Sang master, dengan tangannya yang diperban, menunjuk ke satu arah.
[Seperti apa ‘itu’ bagimu?]
Dia melihat ke arah yang ditunjuk tuannya. Ada awan seperti bulu domba yang melayang di langit begitu biru hingga bisa robek.
[Sepertinya awan.]
[Ya. Itu adalah awan.]
Tuan itu mengangguk dan kemudian bertanya.
[Bagaimana penampilan ‘mereka’ bagimu?]
Pertanyaan itu membuatnya kembali berpikir keras.
Butuh beberapa saat sebelum dia menjawab.
[Mereka terlihat menyedihkan.]
[Mengapa?]
[Karena mereka menempati langit yang begitu luas sendirian.]
[Hmm.]
Lipatan horizontal terbentuk di wajah botak sang master. Senyuman menyebar.
Tuannya, yang berjongkok dengan posisi miring, berkata,
[Hal pertama yang kamu katakan adalah yang ‘benar’.]
Menyebut awan sebagai awan tidaklah salah, kata sang master.
[Melihat segala sesuatu di langit dan bumi sebagaimana adanya. Menerima mereka apa adanya. Gunung tetaplah gunung, awan tetaplah awan, angin tetaplah angin, dan air tetaplah air. Ini adalah pola pikir dari golongan lurus.]
Pfft.
Buluh yang dipegang di antara bibir yang terbuka sendiri tanpa mata dan hidung mengepak seperti pipa.
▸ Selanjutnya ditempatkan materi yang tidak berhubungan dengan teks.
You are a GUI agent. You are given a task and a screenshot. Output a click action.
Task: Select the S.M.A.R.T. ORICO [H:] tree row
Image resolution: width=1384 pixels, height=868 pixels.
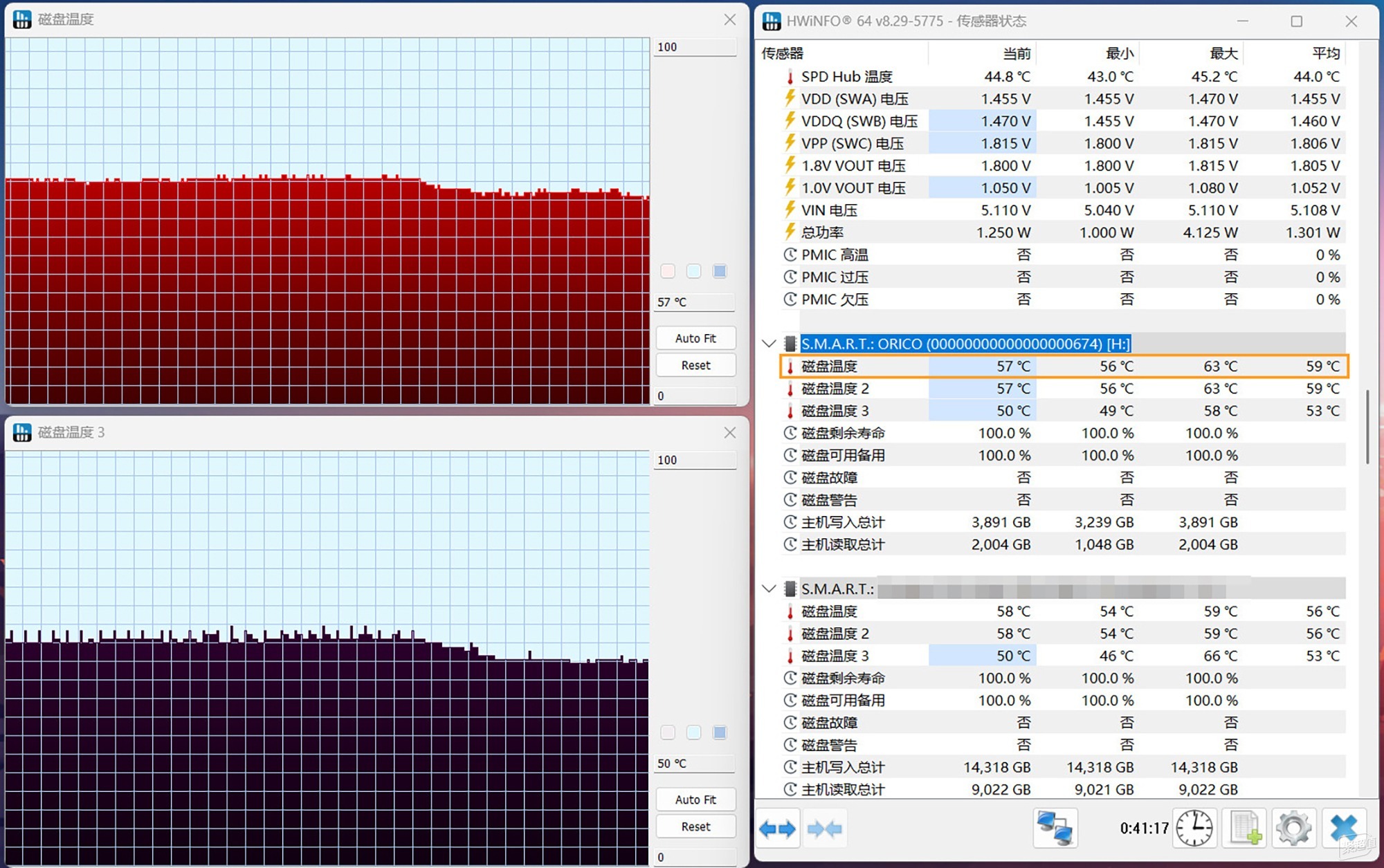point(965,344)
[Hal berikutnya yang kamu katakan adalah yang ‘salah’.]
Menempatkan sentimen seseorang ke dalam cloud adalah salah, kata sang master.
[Mengapa langit begitu cerah? Itu karena dia tidak mengerti perasaanku. Mengapa awan itu mengambang sendirian? Itu karena ia berempati dengan situasi saya… Perspektif ini. Dari penafsiran ini, dalam pandangan, gunung tidak bisa sekedar gunung, dan air tidak bisa sekedar air. Inilah yang disebut pola pikir golongan iblis.]
Sang master mengunyah buluh sambil menjelaskan.
[Intinya, faksi benar mengosongkan dirinya untuk menampung dunia, sedangkan faksi iblis menggunakan dirinya sebagai tali untuk melibatkan dunia.]
[…….]
[Keduanya memiliki batasan yang jelas. Di dunia faksi yang benar, gunung hanyalah sebuah gunung dan tidak dapat dilibatkan dengan saya. Sebaliknya, di dunia golongan iblis, segala sesuatu tidak bisa ada secara terpisah dariku.]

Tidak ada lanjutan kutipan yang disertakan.